Malgré le soutien du Liban et de la France pour le prolongement de la mission de la FINUL, les États-Unis et Israël n'ont pas encore montré de volonté de poursuivre cette mission. Cela amène les responsables à Paris à examiner de nouveaux plans pour établir une nouvelle mission internationale, avec le soutien de la France et de l'Italie, en dehors du cadre des Nations Unies.
Inquiétudes concernant la situation sur le terrain
Les récentes attaques dans le sud du Liban, qui ont entraîné la mort d'au moins 13 personnes, dont 6 enfants, témoignent de la fragilité de la situation sur le terrain dans cette région. L'augmentation des frappes aériennes ces derniers jours a accru les inquiétudes concernant l'effondrement du cessez-le-feu de juin et la possibilité d'un regain de conflits à grande échelle.

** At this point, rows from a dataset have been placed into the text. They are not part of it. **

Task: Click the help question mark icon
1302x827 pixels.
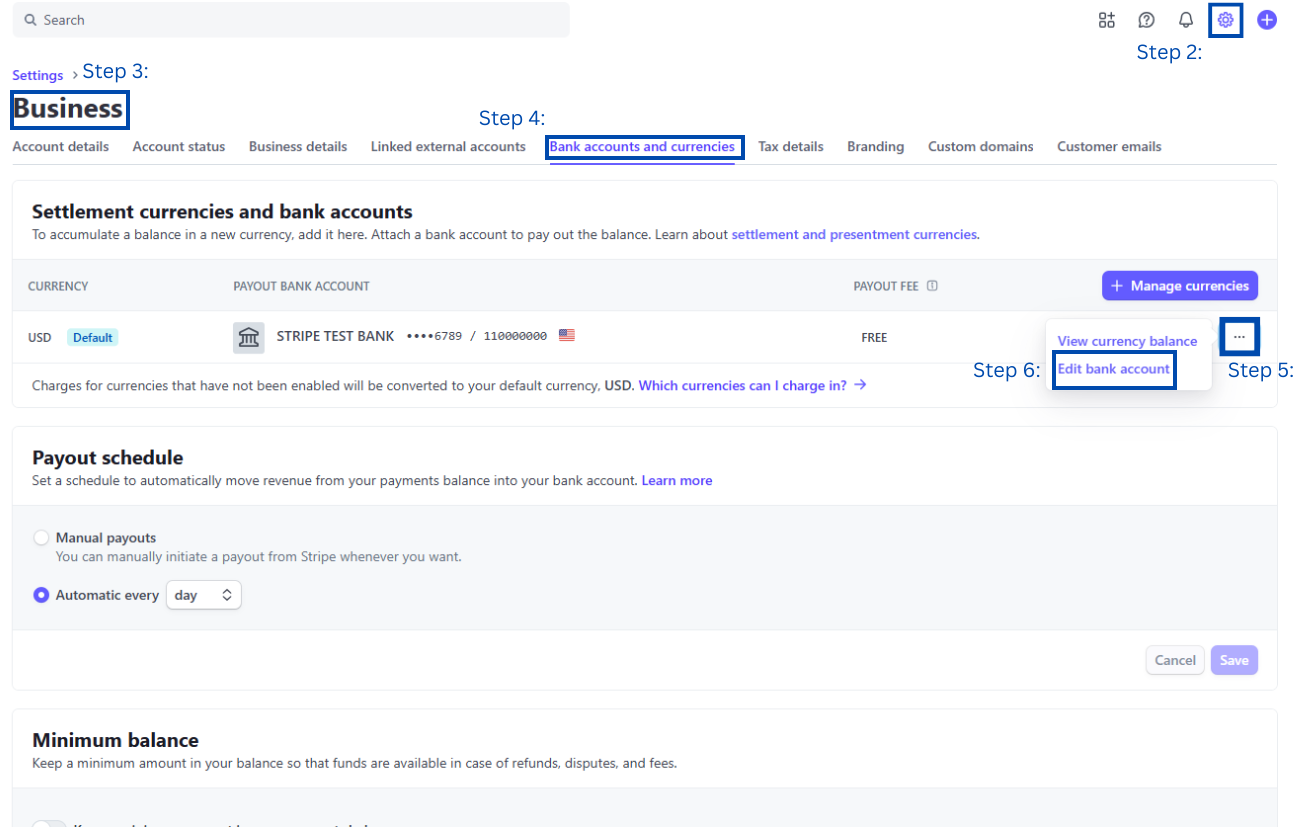Action: (1146, 19)
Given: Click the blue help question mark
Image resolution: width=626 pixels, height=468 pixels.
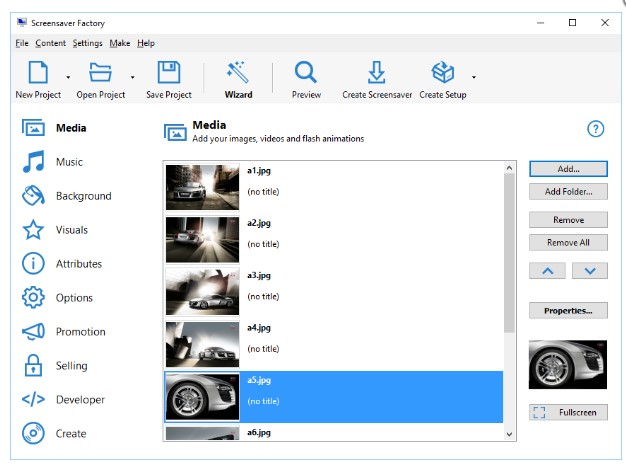Looking at the screenshot, I should click(x=596, y=129).
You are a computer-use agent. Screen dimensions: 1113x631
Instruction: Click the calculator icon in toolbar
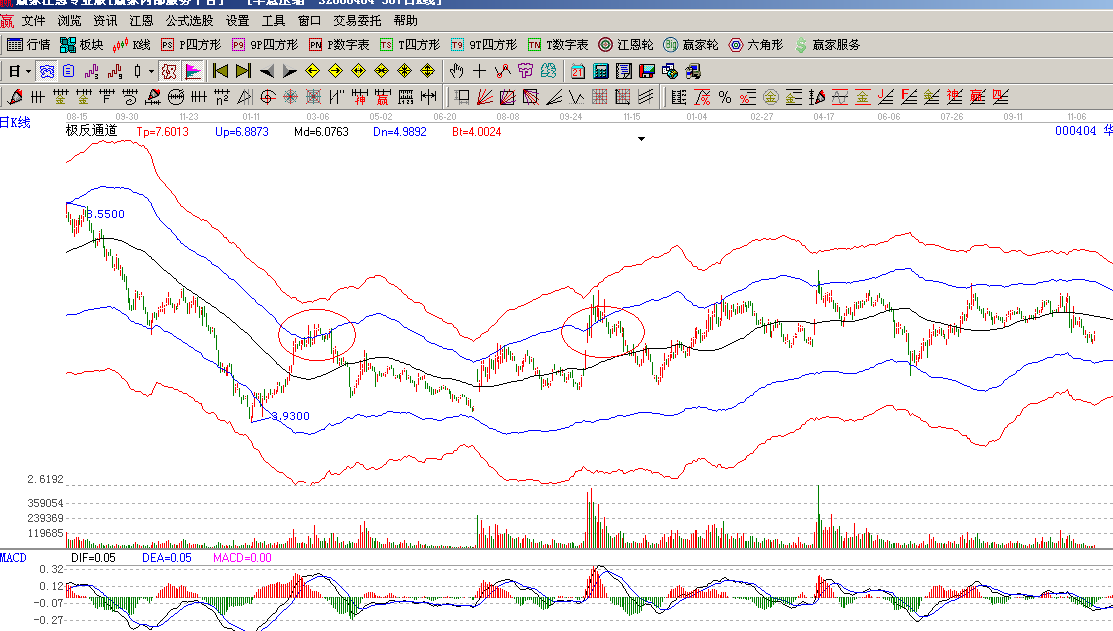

Un responsable du palais de l'Élysée a souligné avant le début de la réunion que la formule exacte de cette action multinationale n'a pas encore été finalisée, car les demandes formulées au Conseil de sécurité ne sont pas entièrement alignées. Cette réunion pourrait constituer un tournant dans l'élaboration de nouvelles solutions pour aider l'armée libanaise et garantir la sécurité dans cette région.